Objectif 1:
D'après l'article sur la maîtrise mixte, combien de chœurs de garçons subsistent en France à la connaissance de M. Henric ?
Objectif 2:
Poursuivez l'article sur la maîtrise mixte à partir de sa dernière phrase, s'il vous plaît.

Les garçons n’en ont pas été exclus : l’école ne compte que 35 à 40 enfants cette année, « alors qu’on pourrait en accueillir le double ».

Arrivé de France en 2022, M. Henric souligne que la tradition des chœurs de garçons remonte à 1500 ans en Europe. Il est néanmoins tout à fait à l’aise avec le fait que la maîtrise qu’il dirige soit mixte.

D’autant plus qu’en France, souligne-t-il, « il n’existe plus que trois chœurs de garçons » à sa connaissance.

De façon générale, l’argument musicologique en faveur de chœurs pour garçons seulement tient à la volonté de faire entendre des œuvres chantées « par des enfants pour lesquels elles ont été écrites ».

Il évoque ici les œuvres de Jean-Sébastien Bach, par exemple, d’abord interprétées par des garçons. Il ajoute dans un même souffle qu’à l’inverse, dans la Venise du XVIIIe siècle de Vivaldi, il n’y avait que des chœurs de filles.

Il est donc possible, dans un chœur mixte, de jouer avec le répertoire pour que chaque œuvre soit servie à son mieux, en privilégiant tantôt des pièces interprétées traditionnellement par des garçons, tantôt des œuvres particulièrement bien mises en valeur par des filles.

Enregistrements présentés:
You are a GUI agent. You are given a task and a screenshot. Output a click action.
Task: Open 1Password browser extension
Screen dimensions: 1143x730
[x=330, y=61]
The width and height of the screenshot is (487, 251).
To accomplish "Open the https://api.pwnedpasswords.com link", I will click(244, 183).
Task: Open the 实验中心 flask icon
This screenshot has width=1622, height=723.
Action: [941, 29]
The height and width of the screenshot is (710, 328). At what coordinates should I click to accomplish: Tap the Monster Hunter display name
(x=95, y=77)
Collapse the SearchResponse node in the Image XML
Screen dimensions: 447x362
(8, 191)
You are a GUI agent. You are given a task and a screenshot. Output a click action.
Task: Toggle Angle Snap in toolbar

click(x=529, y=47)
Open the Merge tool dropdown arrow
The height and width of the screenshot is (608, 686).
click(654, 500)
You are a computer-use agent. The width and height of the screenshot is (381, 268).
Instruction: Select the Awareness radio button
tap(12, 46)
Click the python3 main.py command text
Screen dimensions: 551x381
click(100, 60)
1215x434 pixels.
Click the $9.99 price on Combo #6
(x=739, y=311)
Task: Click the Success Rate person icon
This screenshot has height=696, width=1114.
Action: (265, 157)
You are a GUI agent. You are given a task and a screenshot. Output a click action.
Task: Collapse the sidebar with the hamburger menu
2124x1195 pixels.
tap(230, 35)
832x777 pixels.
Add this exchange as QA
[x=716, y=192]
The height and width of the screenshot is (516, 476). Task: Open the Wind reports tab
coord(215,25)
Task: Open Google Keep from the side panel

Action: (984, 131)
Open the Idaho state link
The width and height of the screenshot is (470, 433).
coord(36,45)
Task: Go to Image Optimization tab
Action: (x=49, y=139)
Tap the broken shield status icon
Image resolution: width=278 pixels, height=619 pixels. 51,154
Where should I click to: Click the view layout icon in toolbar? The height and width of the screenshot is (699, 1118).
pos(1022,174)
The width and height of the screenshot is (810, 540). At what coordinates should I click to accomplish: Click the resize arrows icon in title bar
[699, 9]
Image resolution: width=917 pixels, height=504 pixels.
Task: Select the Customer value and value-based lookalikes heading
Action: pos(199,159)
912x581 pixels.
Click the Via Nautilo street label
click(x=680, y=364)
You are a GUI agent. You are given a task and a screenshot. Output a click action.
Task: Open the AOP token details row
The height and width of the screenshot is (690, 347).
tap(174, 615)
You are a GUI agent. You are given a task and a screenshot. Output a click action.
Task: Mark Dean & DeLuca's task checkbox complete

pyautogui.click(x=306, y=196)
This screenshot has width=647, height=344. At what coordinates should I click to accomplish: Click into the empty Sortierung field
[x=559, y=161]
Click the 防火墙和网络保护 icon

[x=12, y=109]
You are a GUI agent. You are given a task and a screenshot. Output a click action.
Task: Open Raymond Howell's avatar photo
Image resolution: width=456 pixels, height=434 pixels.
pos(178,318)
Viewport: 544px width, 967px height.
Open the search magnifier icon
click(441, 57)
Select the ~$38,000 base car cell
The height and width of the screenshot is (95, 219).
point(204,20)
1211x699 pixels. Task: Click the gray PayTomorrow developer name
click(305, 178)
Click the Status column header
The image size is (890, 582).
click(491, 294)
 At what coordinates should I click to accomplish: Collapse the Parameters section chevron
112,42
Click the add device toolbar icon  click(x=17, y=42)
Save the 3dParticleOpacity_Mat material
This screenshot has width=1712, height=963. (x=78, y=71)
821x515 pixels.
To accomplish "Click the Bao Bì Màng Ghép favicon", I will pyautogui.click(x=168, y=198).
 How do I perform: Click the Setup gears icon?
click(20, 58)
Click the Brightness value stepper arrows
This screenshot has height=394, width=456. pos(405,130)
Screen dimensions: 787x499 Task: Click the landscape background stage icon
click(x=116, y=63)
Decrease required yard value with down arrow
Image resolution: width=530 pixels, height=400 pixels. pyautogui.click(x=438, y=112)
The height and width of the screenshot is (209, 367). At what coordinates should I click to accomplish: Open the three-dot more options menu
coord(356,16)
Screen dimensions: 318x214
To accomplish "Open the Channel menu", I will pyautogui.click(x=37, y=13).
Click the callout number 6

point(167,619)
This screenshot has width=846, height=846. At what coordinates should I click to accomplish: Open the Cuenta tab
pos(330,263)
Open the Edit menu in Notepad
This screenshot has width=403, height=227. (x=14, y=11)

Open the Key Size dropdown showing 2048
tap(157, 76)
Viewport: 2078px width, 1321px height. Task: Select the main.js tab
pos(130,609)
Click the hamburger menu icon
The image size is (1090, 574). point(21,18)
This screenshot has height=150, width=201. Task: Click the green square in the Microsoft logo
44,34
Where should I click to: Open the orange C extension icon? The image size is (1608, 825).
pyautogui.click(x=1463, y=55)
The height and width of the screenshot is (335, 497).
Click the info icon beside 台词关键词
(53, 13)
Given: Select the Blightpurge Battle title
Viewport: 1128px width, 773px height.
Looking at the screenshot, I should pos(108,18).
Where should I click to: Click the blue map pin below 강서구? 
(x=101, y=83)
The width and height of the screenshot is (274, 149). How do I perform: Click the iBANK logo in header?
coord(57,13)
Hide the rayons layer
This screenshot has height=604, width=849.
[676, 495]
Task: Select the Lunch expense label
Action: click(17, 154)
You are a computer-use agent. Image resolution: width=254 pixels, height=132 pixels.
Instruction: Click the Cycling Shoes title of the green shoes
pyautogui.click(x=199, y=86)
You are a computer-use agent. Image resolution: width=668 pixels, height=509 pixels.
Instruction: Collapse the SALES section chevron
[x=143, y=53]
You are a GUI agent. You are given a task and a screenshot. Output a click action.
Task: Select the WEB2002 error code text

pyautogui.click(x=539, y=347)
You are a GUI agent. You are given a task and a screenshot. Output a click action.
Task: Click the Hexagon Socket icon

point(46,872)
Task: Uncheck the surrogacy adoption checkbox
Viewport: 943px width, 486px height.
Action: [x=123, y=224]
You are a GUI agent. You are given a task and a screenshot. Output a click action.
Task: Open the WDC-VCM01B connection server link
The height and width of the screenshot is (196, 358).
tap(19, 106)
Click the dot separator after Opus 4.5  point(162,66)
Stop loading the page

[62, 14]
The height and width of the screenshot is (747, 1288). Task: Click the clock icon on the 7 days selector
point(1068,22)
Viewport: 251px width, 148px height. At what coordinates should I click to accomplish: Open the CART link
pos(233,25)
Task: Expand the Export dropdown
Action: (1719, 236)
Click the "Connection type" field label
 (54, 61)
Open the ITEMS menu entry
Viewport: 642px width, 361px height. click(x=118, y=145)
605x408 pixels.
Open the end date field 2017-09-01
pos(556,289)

Résultat de l'exercice 1:
Trois.

Résultat de l'exercice 2:
Différences majeures

Au fil de leur développement, les voix des filles et des garçons ne sont pas équivalentes. À un très jeune âge, vers 7 ans, il y a peu de différences. Mais ensuite, M. Henric note que les différences sont majeures.

Entre 11 et 14 ans, il y a quelque chose de magique dans cette voix [de garçon] qui disparaîtra bientôt.

Marc Henric, directeur musical, artistique et pédagogique des Petits Chanteurs de Trois-Rivières

Puis arrive la mue, qui oblige parfois les garçons à être placés sur les lignes de côté, alors que « la voix des filles entre 13 et 18 ans devient extraordinaire ».

Chose certaine, selon M. Henric, « il est impératif que les femmes aient accès au chant. Le maintien d’une tradition ne peut pas se faire à leur détriment ».

Au centre de services scolaire de Montréal, le porte-parole Alain Perron évoque l’autonomie de l’organisme et que c’est à lui d’en décider.

Le ministère de l’Éducation ne nous est pas revenu.